ICI has said it accepts that the scare would damage already paltry property prices and has offered to buy homes for up to twice what they would have fetched on the open market, as well as paying removal and solicitors' costs.

Rex Merry's five-bedroom Grade II listed former quarrymaster's house failed to fetch £120,000 two years ago but ICI is prepared to pay him £250,000. Mr Merry, a retired local-government officer, said: "They are saying they want to keep the village together but are paying out most money to those who want to go rather than stay."

Mr Merry's house is not even classified as unsafe: the HCBD levels are 0.020 parts per billion (ppb), well below the 0.6 ppb decreed safe by the Department of Health. But it is in what ICI has defined as the "green zone" of properties most affected, standing above the south quarry, where HCBD was also dumped in drums. Mr Merry said: "It's surely a question of how long the drums will remain intact." He says he will probably move a few miles down the road.

It is part of Weston's predicament that Mr Merry finds himself envied by others. Some neighbours have been consigned to ICI's "blue zone" of homes not monitored by the company because they are farther from the quarry. The chemical company has used its zoning system to work out compensation for the villagers, regardless of whether they stay or go: out of the 480 households, the 100 in the green zone get £5,000; those in the blue zone get £2,500; and those further away get nothing. Mr Merry said the system was "divisive".

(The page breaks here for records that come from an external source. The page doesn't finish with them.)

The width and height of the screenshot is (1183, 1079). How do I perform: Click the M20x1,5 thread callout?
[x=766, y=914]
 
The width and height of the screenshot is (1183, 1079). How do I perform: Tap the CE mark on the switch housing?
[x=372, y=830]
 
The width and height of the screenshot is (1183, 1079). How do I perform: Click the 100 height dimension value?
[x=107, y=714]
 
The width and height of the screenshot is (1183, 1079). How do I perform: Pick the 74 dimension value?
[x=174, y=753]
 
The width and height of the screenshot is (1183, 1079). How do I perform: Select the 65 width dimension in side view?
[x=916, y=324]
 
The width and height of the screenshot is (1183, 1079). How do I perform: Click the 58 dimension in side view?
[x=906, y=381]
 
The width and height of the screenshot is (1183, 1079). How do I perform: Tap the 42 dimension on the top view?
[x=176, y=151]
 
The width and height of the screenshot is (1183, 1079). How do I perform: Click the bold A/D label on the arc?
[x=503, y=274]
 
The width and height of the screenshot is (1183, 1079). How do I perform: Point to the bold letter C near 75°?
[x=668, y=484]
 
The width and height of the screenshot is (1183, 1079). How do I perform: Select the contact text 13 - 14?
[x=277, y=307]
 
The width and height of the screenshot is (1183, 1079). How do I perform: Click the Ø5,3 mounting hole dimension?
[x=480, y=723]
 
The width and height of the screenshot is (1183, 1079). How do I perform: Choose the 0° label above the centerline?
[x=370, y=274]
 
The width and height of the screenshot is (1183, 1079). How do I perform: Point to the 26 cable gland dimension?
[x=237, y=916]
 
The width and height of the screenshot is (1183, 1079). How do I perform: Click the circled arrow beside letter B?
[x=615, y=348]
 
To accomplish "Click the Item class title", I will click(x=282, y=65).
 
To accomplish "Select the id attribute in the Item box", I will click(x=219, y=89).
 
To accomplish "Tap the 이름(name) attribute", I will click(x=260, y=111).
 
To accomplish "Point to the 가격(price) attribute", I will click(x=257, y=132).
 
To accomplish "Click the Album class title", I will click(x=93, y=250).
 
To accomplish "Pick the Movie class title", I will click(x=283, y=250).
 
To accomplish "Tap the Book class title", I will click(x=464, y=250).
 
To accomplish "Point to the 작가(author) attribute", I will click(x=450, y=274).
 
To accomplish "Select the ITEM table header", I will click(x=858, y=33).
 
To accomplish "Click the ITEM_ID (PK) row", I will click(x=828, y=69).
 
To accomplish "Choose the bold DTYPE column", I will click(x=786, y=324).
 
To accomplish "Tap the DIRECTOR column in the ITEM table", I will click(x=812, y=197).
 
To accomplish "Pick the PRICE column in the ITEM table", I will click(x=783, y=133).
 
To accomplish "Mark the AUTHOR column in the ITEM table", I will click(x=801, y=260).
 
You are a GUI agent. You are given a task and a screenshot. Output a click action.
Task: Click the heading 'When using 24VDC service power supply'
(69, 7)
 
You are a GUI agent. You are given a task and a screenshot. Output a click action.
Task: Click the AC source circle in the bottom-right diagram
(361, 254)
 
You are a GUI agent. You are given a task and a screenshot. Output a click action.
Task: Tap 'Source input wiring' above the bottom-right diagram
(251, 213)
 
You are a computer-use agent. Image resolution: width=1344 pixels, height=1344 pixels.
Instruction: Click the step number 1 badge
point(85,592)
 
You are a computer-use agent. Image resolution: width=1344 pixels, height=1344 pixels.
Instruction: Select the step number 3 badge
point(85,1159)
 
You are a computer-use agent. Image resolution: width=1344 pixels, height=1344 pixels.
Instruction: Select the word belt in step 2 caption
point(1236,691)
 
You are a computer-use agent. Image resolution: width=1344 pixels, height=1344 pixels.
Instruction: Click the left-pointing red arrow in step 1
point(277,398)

Kenneth and Lynda Farrow and their four children, one of the 21 families immediately offered alternative accommodation when the HCBD was found, have been told to find an £80,000 property, although their house was valued at £48,000. This week, Mr Farrow said that he could find nothing suitable and threatened to return to Weston. "We never wanted to leave our home in the first place," he said.

Village rumour has it that the contamination could have triggered cancer, stillbirths and miscarriages. Malcolm Peacock, 35, who runs the village shop, is in remission from throat cancer and his mother, Rhiannon, has her doubts. "He has never smoked and is as fit as he has ever been," she said.

Laura Brown, 16, who works in the shop and lives in the "blue zone", had to drop some of her GCSE exams after missing seven weeks of the past school year with kidney problems, for which she has been having hospital treatment.

Many villagers are determined to remain, such as the owner of the filling station, Christina Finney, who moved from her native Germany in 1956. A dual carriageway separates her house from the ICI plant, in a "green zone" street where 10 out of 25 houses are empty, including the property next door. "The reading was 0.009ppb, so I'm happy," she said. "It's actually nice and quiet now because all this has forced some rowdies up the road to move on but I'm not happy about the bus service. I need it to get to the shops."

ICI, which acknowledges the threat to Weston's social fabric, says it is working with villagers and Halton Borough Council to provide "additional community facilities". Although a new children's playground is planned, the village noticeboard shows no more evidence of community life than two playgroups. Everyone fears Mr Peacock, whose shop business has suffered, may be the next to go. Mr Merry said: "If they're offered compensation for loss of trade it may be too much to resist. If the shop goes, it really is the end for Weston."